A Love Hate Thing | Whitney D. Grandison


A Love Hate Thing written by Whitney D. Grandison 

Out now from Inkyard Press; 464 pages

About the Author: “A lover of words, Whitney D. Grandison has been writing since as far back as she can remember. Outside of writing, she is a lover of Asian dramas, all things John Hughes, and horror films. She is the author of A Love Hate Thing and The Right Side of Reckless. Whitney currently lives in Akron, Ohio with her two cats, Poe and Hemingway” (Bio taken from author’s website).

Find Whitney D. Grandison at the following platforms:

“Hurt, that’s inevitable, and so is growth. You have to let yourself grow and be happy—you can’t wallow in this state that you’re in.”

Let’s get into this wonderful read, “A Love Hate Thing” by Whitney D. Grandison! If you’re looking for a book that deals with romance, black-led love, and the struggle of coming from two completely different worlds, then this is the book for you. This story contains swapping perspectives from the main characters Nandy and Tyson. Nandy is headstrong but struggles to accept who she is behind closed doors. Tyson is trying to find a place to call home after moving in with Nandy’s family due to the unfortunate death of his family. Although they were once closer than peas in a pod, time and distance has put a bridge between them that the reader gets to see them cross together. I love how this book realistically conveys what it may look like for a black man to grow up in a low-income and abusive household. 

The book also does a great job of showcasing things that the black community cares about. For instance, Tyson has a friend from his old neighborhood come and braid his hair on the porch. To Nandy, the action seems “ghetto” and she’s embarrassed by it, but the love of hair is something that is cherished within the community. As a person of color, I can truly say that I saw myself in the characters and I’m sure others will too. Tyson goes back and forth between wanting to go back to his old home and learning to love the place he’s in now with Nandy’s family. Transitioning to a predominately white school, with the exception of Nandy, is something that causes a lot of tension for him, but, with the help of Nandy`s friends, the readers get to see him thrive in a healthy environment. 

Nandy is a character that can be described as an artwork in the making. Although she can be close-minded, she is also someone who knows how to follow her heart, even when it terrifies her. Nandy has to learn how to appreciate who she is and what she has through spending time with Tyson. She begins to learn how to love beyond reputation, looks, and superficial terms. She starts to love what helps her grow and thrive in a majority wealthy and white community as a young black girl. 

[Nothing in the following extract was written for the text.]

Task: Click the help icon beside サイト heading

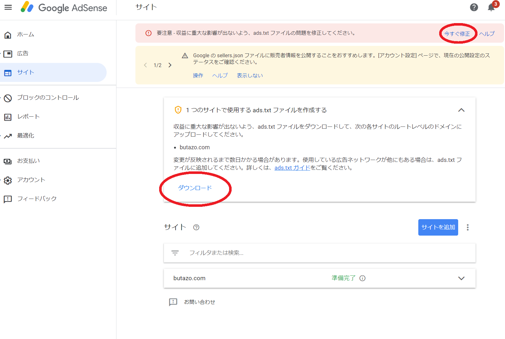Action: (x=196, y=227)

The romance that blooms between Tyson and Nandy is similar to a boat on the ocean. Sometimes the waves make it hard for them to stand so they rock and fall, and other times the waves are calm and peaceful so they can take in every moment around them. This is a story about overcoming hardship and it’s perfect for young adults because of it. It shows that teenagers struggle through adolescence but with consistent patience, opportunities, and love they can become the best version of themselves. Grandison does a wonderful job of showing that you don’t have to fail because of the start you are given. You can win depending on how you choose to finish.